Colloquially, the term 'common law marriage' is used to describe the relationship of a man and a woman who live together as husband and wife without having gone through a legal ceremony of marriage.

The non-recognition, in Bermuda, of common law marriage – however long-standing or permanent the relationship – is a striking example of public policy designed to uphold the sanctity of marriage by the total denial of intestate succession rights to unmarried cohabitants in Bermuda.

In the case of unmarried cohabitants, the surviving partner will have no claims, under Bermuda intestacy rules, to the estate of the deceased partner. There is no statutory remedy in Bermuda law, as there is for such persons in the United Kingdom (UK) under the Inheritance (Provision for Family and Dependants) Act 1975, as amended by the Law Reform (Succession) Act 1995.

The present state of the law in Bermuda is:

  • there is no legal duty to support a cohabiting partner either during cohabitation or after break-up
  • unmarried fathers have no automatic rights or duties toward their children
  • because cohabiting couples have no legal recognition of their cohabitation, their possessions, which may have been shared during cohabitation, remain the property of the legal owner upon break-up
  • without a will, cohabitees do not automatically inherit anything, unless the property is jointly owned

Unlike in Bermuda, in 1995 the UK recognised the right of common law spouses, by extending the class of persons who could apply for reasonable financial provision out of a deceased person's estate, to a person who, during the two years immediately preceding the death, was living in the same household as the deceased and as the spouse of the deceased.

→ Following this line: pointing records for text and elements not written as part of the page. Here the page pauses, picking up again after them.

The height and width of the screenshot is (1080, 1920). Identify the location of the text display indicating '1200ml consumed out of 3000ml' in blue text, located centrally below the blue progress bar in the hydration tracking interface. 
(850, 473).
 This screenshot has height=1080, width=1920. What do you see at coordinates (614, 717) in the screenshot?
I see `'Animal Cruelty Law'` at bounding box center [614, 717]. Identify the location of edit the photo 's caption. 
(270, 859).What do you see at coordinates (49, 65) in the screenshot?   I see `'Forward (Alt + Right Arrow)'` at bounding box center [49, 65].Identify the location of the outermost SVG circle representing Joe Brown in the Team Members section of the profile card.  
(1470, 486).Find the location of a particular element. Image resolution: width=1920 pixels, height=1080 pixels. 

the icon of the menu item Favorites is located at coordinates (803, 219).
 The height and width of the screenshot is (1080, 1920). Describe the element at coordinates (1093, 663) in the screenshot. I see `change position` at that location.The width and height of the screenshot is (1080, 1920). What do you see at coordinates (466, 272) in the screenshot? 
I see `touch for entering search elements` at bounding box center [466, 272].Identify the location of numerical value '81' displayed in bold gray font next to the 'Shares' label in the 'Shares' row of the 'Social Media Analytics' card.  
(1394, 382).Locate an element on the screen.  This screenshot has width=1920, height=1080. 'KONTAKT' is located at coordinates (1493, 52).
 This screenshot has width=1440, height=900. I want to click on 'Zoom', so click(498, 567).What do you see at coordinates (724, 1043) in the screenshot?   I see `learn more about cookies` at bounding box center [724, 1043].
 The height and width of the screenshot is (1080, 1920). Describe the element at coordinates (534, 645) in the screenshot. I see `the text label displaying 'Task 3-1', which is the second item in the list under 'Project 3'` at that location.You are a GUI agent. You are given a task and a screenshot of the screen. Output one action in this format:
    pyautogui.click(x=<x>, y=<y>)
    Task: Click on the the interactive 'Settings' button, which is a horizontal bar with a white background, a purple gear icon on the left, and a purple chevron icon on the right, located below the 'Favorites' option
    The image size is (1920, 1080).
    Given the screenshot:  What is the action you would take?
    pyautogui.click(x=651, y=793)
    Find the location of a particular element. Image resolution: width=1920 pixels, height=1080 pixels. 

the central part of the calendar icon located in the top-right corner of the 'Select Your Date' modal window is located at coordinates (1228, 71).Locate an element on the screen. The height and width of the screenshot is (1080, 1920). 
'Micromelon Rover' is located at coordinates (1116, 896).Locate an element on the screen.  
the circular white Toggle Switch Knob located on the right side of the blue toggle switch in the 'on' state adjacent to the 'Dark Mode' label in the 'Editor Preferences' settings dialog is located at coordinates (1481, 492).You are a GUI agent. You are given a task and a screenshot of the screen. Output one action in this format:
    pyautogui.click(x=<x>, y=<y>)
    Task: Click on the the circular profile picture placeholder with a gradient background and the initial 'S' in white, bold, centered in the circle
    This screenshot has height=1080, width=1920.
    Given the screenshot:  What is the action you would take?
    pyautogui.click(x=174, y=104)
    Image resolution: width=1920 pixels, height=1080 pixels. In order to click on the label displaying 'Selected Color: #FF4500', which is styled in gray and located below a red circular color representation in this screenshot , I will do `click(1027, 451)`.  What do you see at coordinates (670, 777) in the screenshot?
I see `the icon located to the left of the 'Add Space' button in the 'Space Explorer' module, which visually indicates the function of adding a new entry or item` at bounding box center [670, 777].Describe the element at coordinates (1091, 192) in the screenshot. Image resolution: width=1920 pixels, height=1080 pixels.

In such applications, the UK courts are directed to have regard to the applicant's age, the duration of the relationship and the contribution made by the applicant to the welfare of the deceased's family, including any contribution made by looking after the home.

In contrast, Part III of our Succession Act 1974 only includes spouses or former spouses, as persons who can make a claim for financial support from the estate of a deceased, but does not recognise a common law spouse.

However, that is not to say that an unmarried cohabitant has never, in fact, succeeded on intestacy since there is a presumption of marriage, which arises when a man and a woman cohabit and hold themselves out to be husband and wife. In such cases, the burden of disproving the marriage will fall on those who allege that the parties were not married, which must be proved beyond a reasonable doubt.

Until recently, if no one challenged the common law spouse on the validity of the marriage and entitlement on intestacy, the court would usually grant the application for Letters of Administration as proof of marriage was not then strictly required by the court. The legal presumption is: the longer the cohabitation, the stronger the presumption.

However, the Registrar of the Supreme Court has since 2007 adopted the practice of requiring the production of a marriage certificate in cases involving applications for Letters of Administration (i.e. where there is no will) in order to be satisfied that the applicant spouse was in fact married to the deceased at the time of death and thereby entitled to the grant.

Bermuda law probably hasn't changed, not because it is too difficult to formulate a precise definition of a cohabitant or life partner for the purposes of succession or inheritance as was done in the UK, but more likely because, as a matter of public policy, the law seeks to uphold the sanctity of marriage and the Government is reluctant to recognise equal legal status for unmarried partners.

Government may also be reluctant to change the status quo because cohabitations are extremely varied, from the long-term relationship to the more temporary arrangements of young people living together in "trial" or "practice marriages". Most such liaisons involve members of the opposite gender, some involve people of the same gender, and some are sexual while some are not. The more one thinks on it, the more one appreciates the complexities involved in trying to craft a satisfactory definition for the purposes of inheritance, and whether or not other legal rights presently enjoyed only by married couples should also be granted, as it is difficult to decide where to draw the line.

It must also be recognised that some couples deliberately choose not to marry for tax reasons, or simply because they wish to avoid the obligations of marriage. In such cases, it would be wrong to impose the obligations of marriage on cohabitants who intentionally are trying to avoid them.

The estate planning solution for common law couples rests in making formal legal arrangements, such as: a co-habitation agreement clearly setting out the terms of the co-habitation, jointly purchasing their home, granting a power of attorney to their partner and, most importantly, preparing wills to govern their respective positions on death.

The content of this article is intended to provide a general guide to the subject matter. Specialist advice should be sought about your specific circumstances.